About this exercise: Where does the string "agent" occur in the entries below? Copy every line where it does.

[Pixel coordinate grounding data]
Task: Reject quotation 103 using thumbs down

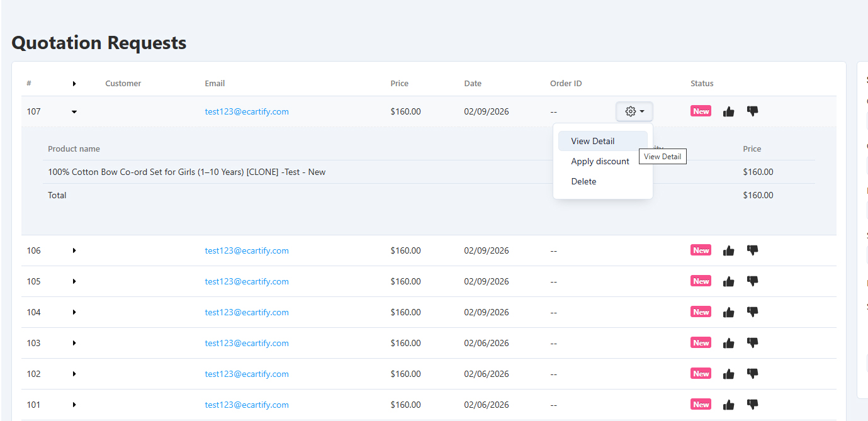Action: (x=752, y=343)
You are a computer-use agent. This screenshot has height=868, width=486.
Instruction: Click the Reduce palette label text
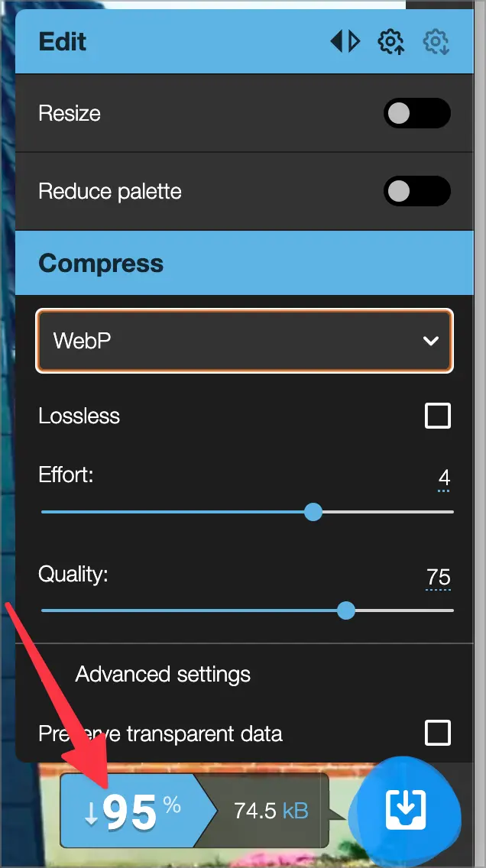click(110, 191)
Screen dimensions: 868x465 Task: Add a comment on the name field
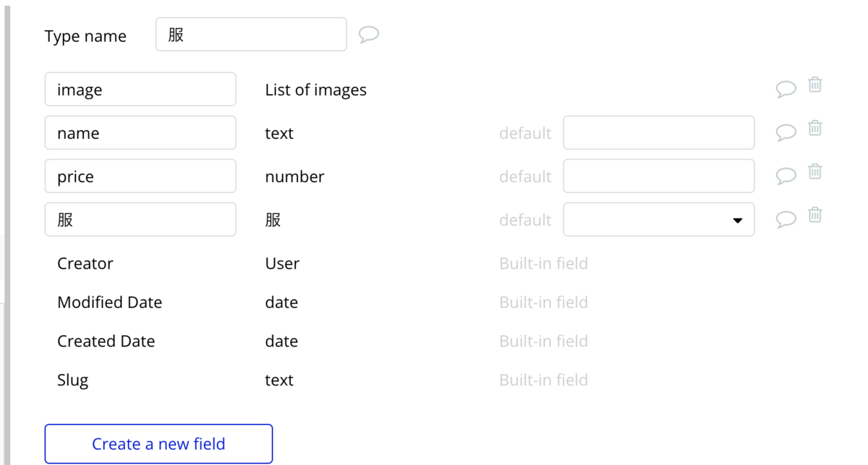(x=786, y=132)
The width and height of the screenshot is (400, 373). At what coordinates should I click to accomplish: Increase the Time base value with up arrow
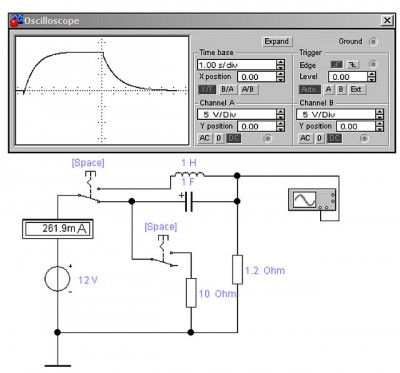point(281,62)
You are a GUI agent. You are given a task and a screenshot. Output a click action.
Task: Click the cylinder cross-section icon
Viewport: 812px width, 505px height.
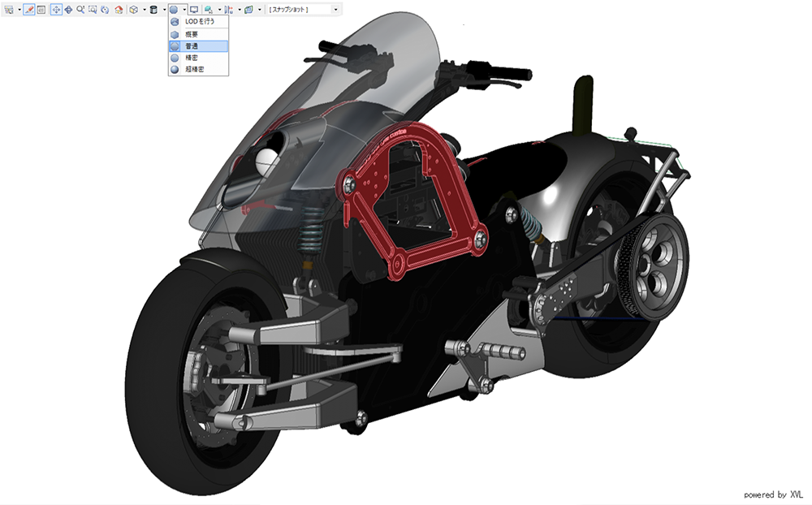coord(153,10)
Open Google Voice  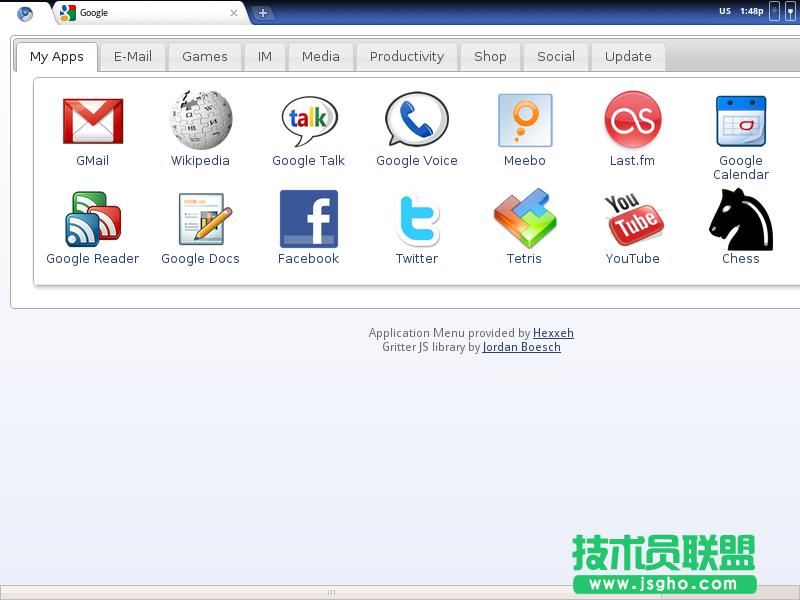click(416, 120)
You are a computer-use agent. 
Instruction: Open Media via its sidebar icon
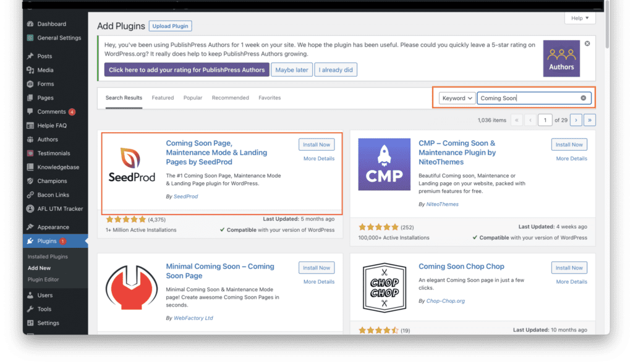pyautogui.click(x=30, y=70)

Your solution:
You are a computer-use agent. This screenshot has height=868, width=486.
You are a GUI agent. You are given a task and a screenshot. Output a click action.
You are a computer-use agent. 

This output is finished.